Democracy was never intended to be an entertainment event per se. At best, free elections were supposed to allow for a rational discussion of issues so that voters could evaluate candidates and make the right choices. Nevertheless, if the process also provided a good show, so much the better.

So we have memories of earlier days with candidates speaking at rural rallies and fairs from the back of a truck. There was Jimmie Davis, backed by his band, pickin’ on his guitar and singing his hit “You Are My Sunshine” to the star-worshipping crowd. There was “Uncle Earl” Long picking on his favorite nemesis, New Orleans Mayor deLesseps Morrison whose name he downgraded to “Ole Dellasoups.” Long once told a rock-hard fundamentalist audience that he did not believe Morrison was a crook and then added that Morrison was too good a Catholic to steal. Before that crowd, it would have been better to say he was a crook.

If someone didn’t like the politics at least they might get a free slice of watermelon out of the experience.
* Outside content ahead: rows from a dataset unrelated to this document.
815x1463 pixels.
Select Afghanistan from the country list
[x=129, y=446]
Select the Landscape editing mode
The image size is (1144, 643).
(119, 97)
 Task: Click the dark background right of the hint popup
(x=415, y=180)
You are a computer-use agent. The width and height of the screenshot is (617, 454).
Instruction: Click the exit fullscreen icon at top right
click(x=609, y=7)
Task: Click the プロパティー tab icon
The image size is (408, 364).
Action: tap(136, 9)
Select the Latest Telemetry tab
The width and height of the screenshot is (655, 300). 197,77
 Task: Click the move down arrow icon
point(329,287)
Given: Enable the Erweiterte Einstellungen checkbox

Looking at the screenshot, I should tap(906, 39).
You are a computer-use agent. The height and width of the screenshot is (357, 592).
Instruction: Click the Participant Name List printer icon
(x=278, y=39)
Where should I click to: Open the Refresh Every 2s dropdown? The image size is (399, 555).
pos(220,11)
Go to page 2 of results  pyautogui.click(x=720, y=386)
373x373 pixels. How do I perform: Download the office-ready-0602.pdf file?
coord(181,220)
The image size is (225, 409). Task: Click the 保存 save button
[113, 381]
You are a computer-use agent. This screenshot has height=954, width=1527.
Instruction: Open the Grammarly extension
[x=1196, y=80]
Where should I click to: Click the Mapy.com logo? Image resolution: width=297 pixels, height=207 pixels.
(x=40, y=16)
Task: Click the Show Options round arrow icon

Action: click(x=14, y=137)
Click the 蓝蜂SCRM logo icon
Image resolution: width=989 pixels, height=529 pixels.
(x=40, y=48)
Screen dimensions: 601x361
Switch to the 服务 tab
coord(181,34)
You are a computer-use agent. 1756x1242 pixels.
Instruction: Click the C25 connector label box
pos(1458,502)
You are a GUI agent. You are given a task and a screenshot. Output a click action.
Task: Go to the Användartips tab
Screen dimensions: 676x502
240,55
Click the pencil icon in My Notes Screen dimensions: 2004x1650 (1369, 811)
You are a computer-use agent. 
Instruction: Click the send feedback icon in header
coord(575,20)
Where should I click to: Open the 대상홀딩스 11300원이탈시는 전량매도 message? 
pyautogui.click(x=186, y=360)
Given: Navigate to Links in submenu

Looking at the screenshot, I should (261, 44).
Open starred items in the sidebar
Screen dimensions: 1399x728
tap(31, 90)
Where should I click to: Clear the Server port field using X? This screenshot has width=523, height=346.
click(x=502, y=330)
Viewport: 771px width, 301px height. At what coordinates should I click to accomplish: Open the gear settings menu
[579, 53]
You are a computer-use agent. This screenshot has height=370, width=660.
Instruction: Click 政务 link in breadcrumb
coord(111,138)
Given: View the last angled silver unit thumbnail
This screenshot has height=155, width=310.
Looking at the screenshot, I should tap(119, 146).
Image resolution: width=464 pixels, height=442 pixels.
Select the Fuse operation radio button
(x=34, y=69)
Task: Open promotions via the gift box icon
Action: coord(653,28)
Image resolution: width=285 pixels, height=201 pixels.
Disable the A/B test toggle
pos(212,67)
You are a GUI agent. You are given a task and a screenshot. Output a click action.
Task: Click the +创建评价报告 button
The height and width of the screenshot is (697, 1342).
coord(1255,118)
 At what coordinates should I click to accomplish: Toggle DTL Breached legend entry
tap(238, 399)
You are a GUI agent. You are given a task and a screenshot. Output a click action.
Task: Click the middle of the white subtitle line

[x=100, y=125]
Oh, for the days of Huey Long speaking alongside the Evangeline Oak and delivering Louisiana’s all-time greatest political speech: He referred to the tears that Evangeline shed waiting for her lost lover, but then Huey pleaded to the crowd to give him the chance to dry their tears from their despair.

Nowadays politics is too refined to be fun. Candidates, the serious ones, work from a playbook that tells them to exploit buzz phrases, avoid serious discussions on issues and minimize debates.

Television is the new public rally: short and punchy and calculated to respond to what is needed at any given moment. Go on the attack if your opponent is getting too strong; show yourself frolicking with the family and the dogs when you need to look wholesome.”

Audiences react differently to televised debates simply because they are less interesting, and that is because the candidates are more manipulating. Any serious candidate knows that what you say is not as important as what you don’t say. They strive to avoid the “gaffe” – like the candidate who once forgot what his position was on an issue and instead of faking it, said so. It is the gaffe that will make the sound bite on TV and what everyone will be talking about the next day. Should a candidate come up with a brilliant plan for, lets say, coastal erosion, no one will remember it – too many words. Too many details – no gaffe.

This is not to say that listening to Uncle Earl howl was a better exercise in democracy, but at least you knew what you were getting. It was like buying boudin from the pot, rather than pre-packaged.

Some things are better served fresh.